Greek officials have previously said they expect the bailout accord to be vetted by the eurogroup — finance ministers of the euro zone — on Aug. 14, and be approved by the Greek parliament by Aug. 18.
"When the new bailout comes to parliament for a vote it will be one bill with two articles – one article will be the loan agreement and the MoU (memorandum of understanding), and the second article will be the prior actions," another Greek official said, referring to measures Greece needs to take for the bailout accord to take effect.
The negotiations began on July 20.
Link to progress
In Berlin, a German finance ministry spokesman said that it would be sensible to link the size of the first tranche of aid to Athens' progress in implementing reforms.
Greek media reported that some of the prior actions included scrapping tax breaks for farmers who now receive subsidised fuel, tighter regulations on individuals owing backtaxes to the state, and a gradual increase in a "prepaid" income tax mechanism that asks taxpayers ranging from self-employed to small businesses to cough up lump tax sums on forecast income.

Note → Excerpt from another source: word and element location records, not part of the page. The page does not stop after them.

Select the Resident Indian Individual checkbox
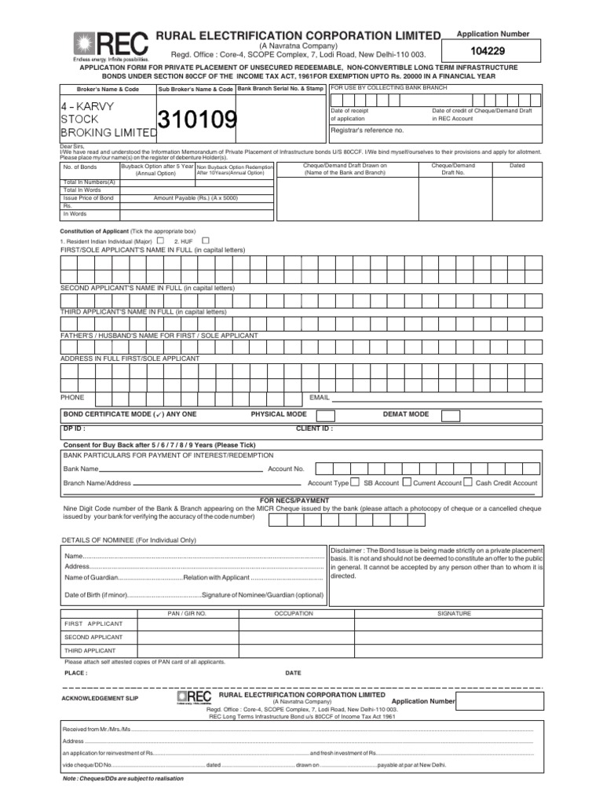[159, 241]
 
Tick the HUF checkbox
[206, 241]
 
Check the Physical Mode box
[325, 415]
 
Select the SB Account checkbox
[356, 483]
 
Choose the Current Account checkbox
[406, 483]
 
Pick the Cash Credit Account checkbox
[468, 483]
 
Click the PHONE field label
[72, 398]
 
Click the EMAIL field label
[320, 398]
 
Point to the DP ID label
[73, 429]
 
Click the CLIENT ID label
[313, 429]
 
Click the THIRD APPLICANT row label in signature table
[90, 651]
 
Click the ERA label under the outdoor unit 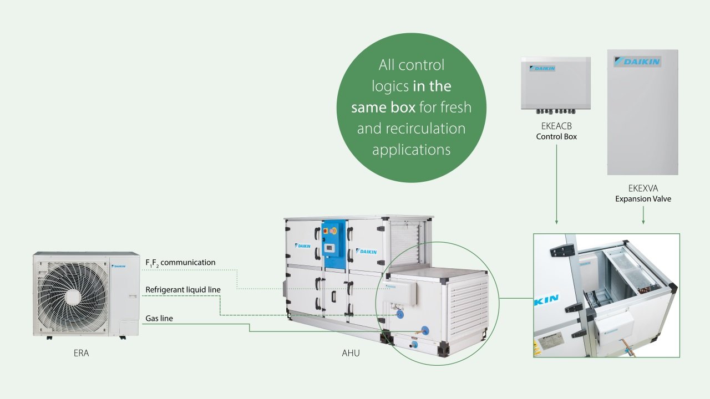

After a period mired in acrimony, the talks are now characterized by "outstanding cooperation" from the Greek side, a senior EU official said, with Athens keen to lock up a deal as swiftly as possible.
But the official said a major sticking point for some member states remained the size of the overall bailout, which some want reduced from the up to 86 billion agreed at the euro summit in July because of a growing taxpayer backlash against pouring money into Greece to keep it from tumbling out of the euro zone.
From the Greek side, Greek sources said a key issue of concern was how to deal with a mountain of non-performing loans in the banking sector, a factor likely to weigh on a potential recapitalization bill for the banks.
The Greek side wants to set up a "bad bank" to handle this, while creditors want non-performing loans bundled and sold to distressed asset funds. Non-performing loans represented about 35 percent of overall loan portfolios in the first quarter of 2015, a level likely to increase because of the recent imposition of capital controls to stop a run on Greek banks.
The size of the first tranche, which is likely to be at least 20 billion euros, was also a source of some concern among lenders. Of that figure, Greece needs a 10 billion euro buffer for bank recapitalization, 7 billion to reimburse the bridge loan for July and more than 3 billion to pay the ECB in August.